## TEXTAUSZUG
═══

Morgen entscheidet sich, ob die Türkei als neue Schweiz, als Brücke zwischen Ost und West erhalten bleibt. Die Bedeutung dieser Wahl ist kaum zu überschätzen und sie verdient darum m.E. einen eigenen Thread. Der Oppositionsführer mit dem unaussprechlichen Namen hat den Auftrag, die Türkei wieder ins NATO-Boot zu holen, an Erdogan ein Exempel für seine Unbotmäßigkeiten zu statuieren und sich den Rußland-Sanktionen anzuschließen.

Erdogan wiederum schimpft seit geraumer Zeit über die USA, wie es sich noch niemals ein NATO-Mitglied herausgenommen hat und ist darob vor allem in DE vom stadionfüllenden Helden der Überfremdung zur persona non grata mutiert, die rückgängig zu machen pardon "abzuwählen" ist.

Das Rennen wird knapp, gegenseitige Vorwürfe der Wahlfälschung sind vorprogrammiert. Und eigentlich geht es für beide Seiten um alles, so daß keine nachgeben kann. Wie bei westlichen Siegern so üblich, wird über Erdogan im Falle seiner Niederlage Gericht gehalten werden. Ein Sieg hingegen wäre praktisch der Auftrag und auch der ideale Zeitpunkt, endgültig der NATO und dem sinkenden Schiff EU den Rücken zu kehren.

Die Türkei lebt zwar noch ganz gut als Brücke zwischen den Welten, aber die Bush-Doktrin "Wer nicht mit uns ist, ist gegen uns" ist stärker denn je in Kraft. Sie wird sich für eine Seite entscheiden müssen, und die Wahl für die russisch-chinesische dürfte bei der Vorgeschichte dieser Wahl nicht schwerfallen. Zumal unter chinesischer Führung gerade der Nahe Osten friedlich zusammenwächst und die Türkei hier eine der Führungsrollen übernehmen könnte, statt ewig als Bittsteller vor den EU-Toren zu stehen.

Einen stabilisierenden Faktor könnten ausgerechnet die Millionen Türken vor allem in Deutschland darstellen. Deren drohender Unmut dürfte DE und EU davon abhalten, gegen die Türkei allzu starke Sanktionen zu verhängen. Außerdem hat Erdogan nach dem mißglückten Putsch gegen ihn ordentlich im Staatsapparat aufgeräumt, so daß allzu selbstmörderische Sanktionen gegen Rußland wohl nicht oder nicht schnell durchkommen werden.

Ich hoffe dennoch, daß die Türkei ihre Vermitterrolle fortsetzen kann, und dafür steht wenn überhaupt jemand, dann Erdogan. Wohlgemerkt: Es geht mir nicht um seine Innenpolitik und um seine sonstigen Ansichten. Die sind mir so schnuppe wie nur irgendetwas und gehen mich auch nichts an.

═══

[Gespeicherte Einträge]

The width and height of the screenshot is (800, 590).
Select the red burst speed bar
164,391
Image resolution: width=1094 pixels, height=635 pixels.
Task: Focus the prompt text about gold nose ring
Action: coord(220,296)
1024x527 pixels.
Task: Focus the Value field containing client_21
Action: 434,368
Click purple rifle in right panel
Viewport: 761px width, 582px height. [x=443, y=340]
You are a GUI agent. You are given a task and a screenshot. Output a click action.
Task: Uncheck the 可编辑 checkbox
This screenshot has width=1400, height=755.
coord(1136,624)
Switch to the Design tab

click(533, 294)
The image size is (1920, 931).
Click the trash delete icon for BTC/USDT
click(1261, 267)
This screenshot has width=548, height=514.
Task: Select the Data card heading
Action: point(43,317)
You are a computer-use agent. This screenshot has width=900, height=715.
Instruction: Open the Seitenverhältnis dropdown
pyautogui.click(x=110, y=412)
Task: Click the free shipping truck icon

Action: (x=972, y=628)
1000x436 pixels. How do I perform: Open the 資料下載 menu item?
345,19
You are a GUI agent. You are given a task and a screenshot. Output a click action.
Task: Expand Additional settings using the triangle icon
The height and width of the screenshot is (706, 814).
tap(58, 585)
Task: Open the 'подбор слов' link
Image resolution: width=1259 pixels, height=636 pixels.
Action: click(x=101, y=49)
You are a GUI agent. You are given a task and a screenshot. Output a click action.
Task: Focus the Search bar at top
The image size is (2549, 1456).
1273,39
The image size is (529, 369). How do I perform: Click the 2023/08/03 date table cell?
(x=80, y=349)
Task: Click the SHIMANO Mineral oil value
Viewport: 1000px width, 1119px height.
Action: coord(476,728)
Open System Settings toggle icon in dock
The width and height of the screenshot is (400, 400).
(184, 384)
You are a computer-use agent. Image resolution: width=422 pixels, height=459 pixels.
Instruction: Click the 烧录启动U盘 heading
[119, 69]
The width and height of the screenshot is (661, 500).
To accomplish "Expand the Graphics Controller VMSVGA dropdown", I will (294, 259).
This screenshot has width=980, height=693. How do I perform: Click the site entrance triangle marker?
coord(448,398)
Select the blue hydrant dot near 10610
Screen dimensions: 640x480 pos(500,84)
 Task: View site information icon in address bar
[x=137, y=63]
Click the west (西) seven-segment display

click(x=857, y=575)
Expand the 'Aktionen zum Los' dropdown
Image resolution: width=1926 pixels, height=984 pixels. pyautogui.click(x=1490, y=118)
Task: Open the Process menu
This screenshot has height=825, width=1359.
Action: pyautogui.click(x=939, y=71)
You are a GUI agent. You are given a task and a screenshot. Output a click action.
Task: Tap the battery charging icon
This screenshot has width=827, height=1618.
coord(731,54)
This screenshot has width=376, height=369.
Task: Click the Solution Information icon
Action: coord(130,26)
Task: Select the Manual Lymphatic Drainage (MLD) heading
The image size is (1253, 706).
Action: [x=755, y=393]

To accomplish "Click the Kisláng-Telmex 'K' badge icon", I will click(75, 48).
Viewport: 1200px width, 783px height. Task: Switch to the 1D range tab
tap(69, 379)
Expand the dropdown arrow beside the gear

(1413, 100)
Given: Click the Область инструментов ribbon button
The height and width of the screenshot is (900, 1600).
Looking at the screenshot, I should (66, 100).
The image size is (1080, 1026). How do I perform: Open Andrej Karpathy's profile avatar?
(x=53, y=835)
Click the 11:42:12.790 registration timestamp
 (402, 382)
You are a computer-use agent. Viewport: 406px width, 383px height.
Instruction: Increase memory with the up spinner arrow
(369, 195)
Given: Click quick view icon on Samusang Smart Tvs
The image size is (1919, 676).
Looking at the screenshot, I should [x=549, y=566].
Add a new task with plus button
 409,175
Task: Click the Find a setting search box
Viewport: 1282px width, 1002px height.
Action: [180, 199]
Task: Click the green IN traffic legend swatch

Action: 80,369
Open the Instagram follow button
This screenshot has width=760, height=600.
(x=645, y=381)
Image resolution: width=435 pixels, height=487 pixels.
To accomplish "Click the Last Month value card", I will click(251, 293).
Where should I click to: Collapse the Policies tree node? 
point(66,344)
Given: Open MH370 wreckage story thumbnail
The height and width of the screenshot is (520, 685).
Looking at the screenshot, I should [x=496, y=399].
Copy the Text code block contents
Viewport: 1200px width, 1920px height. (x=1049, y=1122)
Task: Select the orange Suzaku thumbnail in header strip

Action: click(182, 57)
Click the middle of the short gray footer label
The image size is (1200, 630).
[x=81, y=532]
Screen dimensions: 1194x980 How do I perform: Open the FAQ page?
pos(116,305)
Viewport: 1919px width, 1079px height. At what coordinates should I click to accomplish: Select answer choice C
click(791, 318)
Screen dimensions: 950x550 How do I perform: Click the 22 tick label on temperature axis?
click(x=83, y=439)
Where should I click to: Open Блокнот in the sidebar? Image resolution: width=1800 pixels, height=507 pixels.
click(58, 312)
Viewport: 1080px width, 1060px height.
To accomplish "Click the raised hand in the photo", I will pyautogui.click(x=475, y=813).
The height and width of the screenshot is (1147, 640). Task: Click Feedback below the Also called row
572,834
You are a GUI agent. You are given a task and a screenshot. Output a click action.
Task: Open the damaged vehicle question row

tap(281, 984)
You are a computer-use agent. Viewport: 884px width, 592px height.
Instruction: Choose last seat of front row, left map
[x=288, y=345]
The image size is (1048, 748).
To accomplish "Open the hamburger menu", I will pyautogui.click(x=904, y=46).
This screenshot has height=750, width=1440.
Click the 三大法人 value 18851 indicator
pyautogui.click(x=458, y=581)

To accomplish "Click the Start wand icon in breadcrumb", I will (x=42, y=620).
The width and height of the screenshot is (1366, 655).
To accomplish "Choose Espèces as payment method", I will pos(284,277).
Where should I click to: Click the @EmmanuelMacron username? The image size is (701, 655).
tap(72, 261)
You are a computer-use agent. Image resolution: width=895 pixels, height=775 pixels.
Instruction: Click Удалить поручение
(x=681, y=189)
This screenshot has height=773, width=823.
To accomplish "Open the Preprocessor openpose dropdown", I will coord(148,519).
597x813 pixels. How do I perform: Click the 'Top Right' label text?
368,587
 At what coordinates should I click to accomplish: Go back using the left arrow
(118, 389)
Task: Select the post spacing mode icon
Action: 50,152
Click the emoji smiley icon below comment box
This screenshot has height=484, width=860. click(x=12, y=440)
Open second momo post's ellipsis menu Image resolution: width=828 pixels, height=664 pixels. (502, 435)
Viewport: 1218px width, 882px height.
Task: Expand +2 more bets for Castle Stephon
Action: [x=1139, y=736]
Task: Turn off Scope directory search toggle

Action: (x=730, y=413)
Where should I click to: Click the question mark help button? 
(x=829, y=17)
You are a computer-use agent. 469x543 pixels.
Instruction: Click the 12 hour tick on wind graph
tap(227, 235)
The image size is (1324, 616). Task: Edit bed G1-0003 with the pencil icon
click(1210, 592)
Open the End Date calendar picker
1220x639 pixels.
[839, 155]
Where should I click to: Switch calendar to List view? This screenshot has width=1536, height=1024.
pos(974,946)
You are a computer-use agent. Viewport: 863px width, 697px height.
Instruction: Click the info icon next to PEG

═══

## AUFGABEN
A) Beantworte anhand des Textes über die Wahl in der Türkei diese Fragen:
(i) Was ist laut dem Text wegen des knappen Rennens vorprogrammiert?
(ii) Welche Doktrin ist nach dem Text stärker denn je in Kraft?
(iii) Wer könnte laut dem Text einen stabilisierenden Faktor darstellen?
B) Nenne alle Aufträge, die der Oppositionsführer laut dem Text über die Wahl in der Türkei hat.

## LÖSUNGEN
A)
(i) Gegenseitige Vorwürfe der Wahlfälschung.
(ii) Die Bush-Doktrin „Wer nicht mit uns ist, ist gegen uns“.
(iii) Die Millionen Türken vor allem in Deutschland.

B)
- die Türkei wieder ins NATO-Boot holen
- an Erdogan ein Exempel für seine Unbotmäßigkeiten statuieren
- sich den Rußland-Sanktionen anschließen